━━━━━ DATA TO PROCESS
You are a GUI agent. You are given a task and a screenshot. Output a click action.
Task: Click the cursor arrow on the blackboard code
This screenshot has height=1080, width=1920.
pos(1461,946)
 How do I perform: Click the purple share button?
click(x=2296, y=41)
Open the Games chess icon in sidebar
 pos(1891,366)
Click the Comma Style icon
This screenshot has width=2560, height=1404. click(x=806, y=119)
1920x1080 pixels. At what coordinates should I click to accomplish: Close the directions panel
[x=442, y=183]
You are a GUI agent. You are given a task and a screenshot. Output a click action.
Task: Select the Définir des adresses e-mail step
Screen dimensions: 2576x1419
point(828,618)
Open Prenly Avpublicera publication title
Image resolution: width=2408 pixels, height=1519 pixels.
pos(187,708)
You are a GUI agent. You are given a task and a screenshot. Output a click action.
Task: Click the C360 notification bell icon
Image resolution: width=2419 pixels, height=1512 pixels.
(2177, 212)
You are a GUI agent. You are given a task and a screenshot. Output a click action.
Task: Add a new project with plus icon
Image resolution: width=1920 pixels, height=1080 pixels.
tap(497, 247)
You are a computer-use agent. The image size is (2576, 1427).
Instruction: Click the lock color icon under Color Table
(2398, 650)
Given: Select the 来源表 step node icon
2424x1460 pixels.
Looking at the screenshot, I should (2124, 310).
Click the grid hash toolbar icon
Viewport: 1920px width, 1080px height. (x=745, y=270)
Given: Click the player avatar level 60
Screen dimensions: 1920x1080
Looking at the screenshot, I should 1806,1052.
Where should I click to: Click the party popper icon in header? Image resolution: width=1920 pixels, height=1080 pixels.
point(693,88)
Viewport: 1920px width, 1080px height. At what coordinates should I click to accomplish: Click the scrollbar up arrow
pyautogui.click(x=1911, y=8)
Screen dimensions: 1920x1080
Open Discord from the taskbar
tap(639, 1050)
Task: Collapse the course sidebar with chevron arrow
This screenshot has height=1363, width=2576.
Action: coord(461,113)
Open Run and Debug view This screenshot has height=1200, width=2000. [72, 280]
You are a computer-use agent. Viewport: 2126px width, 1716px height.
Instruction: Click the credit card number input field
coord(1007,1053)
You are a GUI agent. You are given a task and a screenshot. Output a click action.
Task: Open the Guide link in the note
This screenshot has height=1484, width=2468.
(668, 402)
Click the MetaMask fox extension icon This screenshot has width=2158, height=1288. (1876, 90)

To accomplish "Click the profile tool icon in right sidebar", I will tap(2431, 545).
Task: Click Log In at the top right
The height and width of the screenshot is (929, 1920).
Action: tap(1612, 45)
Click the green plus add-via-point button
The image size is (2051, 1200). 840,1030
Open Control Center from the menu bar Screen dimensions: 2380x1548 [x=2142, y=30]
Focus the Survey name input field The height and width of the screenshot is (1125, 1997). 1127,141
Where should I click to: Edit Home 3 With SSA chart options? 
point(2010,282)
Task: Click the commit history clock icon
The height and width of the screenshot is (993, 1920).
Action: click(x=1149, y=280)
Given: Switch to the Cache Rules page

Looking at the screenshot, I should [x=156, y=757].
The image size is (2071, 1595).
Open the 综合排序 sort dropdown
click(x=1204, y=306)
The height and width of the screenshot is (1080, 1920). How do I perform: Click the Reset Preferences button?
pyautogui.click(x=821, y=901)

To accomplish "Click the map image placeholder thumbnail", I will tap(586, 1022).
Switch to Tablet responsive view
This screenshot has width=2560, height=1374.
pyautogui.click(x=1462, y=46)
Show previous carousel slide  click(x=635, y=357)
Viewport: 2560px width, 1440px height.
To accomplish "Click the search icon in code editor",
━━━━━━━━━━
Would you be able to transcribe every line of the data exactly?

You are a GUI agent. You are given a task and a screenshot. Output a click action.
Task: Click the cursor arrow on the blackboard code
This screenshot has height=1080, width=1920.
pos(1461,946)
 How do I perform: Click the purple share button?
click(x=2296, y=41)
Open the Games chess icon in sidebar
 pos(1891,366)
Click the Comma Style icon
This screenshot has width=2560, height=1404. click(x=806, y=119)
1920x1080 pixels. At what coordinates should I click to accomplish: Close the directions panel
[x=442, y=183]
You are a GUI agent. You are given a task and a screenshot. Output a click action.
Task: Select the Définir des adresses e-mail step
Screen dimensions: 2576x1419
point(828,618)
Open Prenly Avpublicera publication title
Image resolution: width=2408 pixels, height=1519 pixels.
pos(187,708)
You are a GUI agent. You are given a task and a screenshot. Output a click action.
Task: Click the C360 notification bell icon
Image resolution: width=2419 pixels, height=1512 pixels.
(2177, 212)
You are a GUI agent. You are given a task and a screenshot. Output a click action.
Task: Add a new project with plus icon
Image resolution: width=1920 pixels, height=1080 pixels.
tap(497, 247)
You are a computer-use agent. The image size is (2576, 1427).
Instruction: Click the lock color icon under Color Table
(2398, 650)
Given: Select the 来源表 step node icon
2424x1460 pixels.
Looking at the screenshot, I should (2124, 310).
Click the grid hash toolbar icon
Viewport: 1920px width, 1080px height. (x=745, y=270)
Given: Click the player avatar level 60
Screen dimensions: 1920x1080
Looking at the screenshot, I should 1806,1052.
Where should I click to: Click the party popper icon in header? Image resolution: width=1920 pixels, height=1080 pixels.
point(693,88)
Viewport: 1920px width, 1080px height. At what coordinates should I click to accomplish: Click the scrollbar up arrow
pyautogui.click(x=1911, y=8)
Screen dimensions: 1920x1080
Open Discord from the taskbar
tap(639, 1050)
Task: Collapse the course sidebar with chevron arrow
This screenshot has height=1363, width=2576.
Action: coord(461,113)
Open Run and Debug view This screenshot has height=1200, width=2000. [72, 280]
You are a computer-use agent. Viewport: 2126px width, 1716px height.
Instruction: Click the credit card number input field
coord(1007,1053)
You are a GUI agent. You are given a task and a screenshot. Output a click action.
Task: Open the Guide link in the note
This screenshot has height=1484, width=2468.
(668, 402)
Click the MetaMask fox extension icon This screenshot has width=2158, height=1288. (1876, 90)

To accomplish "Click the profile tool icon in right sidebar", I will tap(2431, 545).
Task: Click Log In at the top right
The height and width of the screenshot is (929, 1920).
Action: tap(1612, 45)
Click the green plus add-via-point button
The image size is (2051, 1200). 840,1030
Open Control Center from the menu bar Screen dimensions: 2380x1548 [x=2142, y=30]
Focus the Survey name input field The height and width of the screenshot is (1125, 1997). 1127,141
Where should I click to: Edit Home 3 With SSA chart options? 
point(2010,282)
Task: Click the commit history clock icon
The height and width of the screenshot is (993, 1920).
Action: click(x=1149, y=280)
Given: Switch to the Cache Rules page

Looking at the screenshot, I should [x=156, y=757].
The image size is (2071, 1595).
Open the 综合排序 sort dropdown
click(x=1204, y=306)
The height and width of the screenshot is (1080, 1920). How do I perform: Click the Reset Preferences button?
pyautogui.click(x=821, y=901)

To accomplish "Click the map image placeholder thumbnail", I will tap(586, 1022).
Switch to Tablet responsive view
This screenshot has width=2560, height=1374.
pyautogui.click(x=1462, y=46)
Show previous carousel slide  click(x=635, y=357)
Viewport: 2560px width, 1440px height.
To accomplish "Click the search icon in code editor",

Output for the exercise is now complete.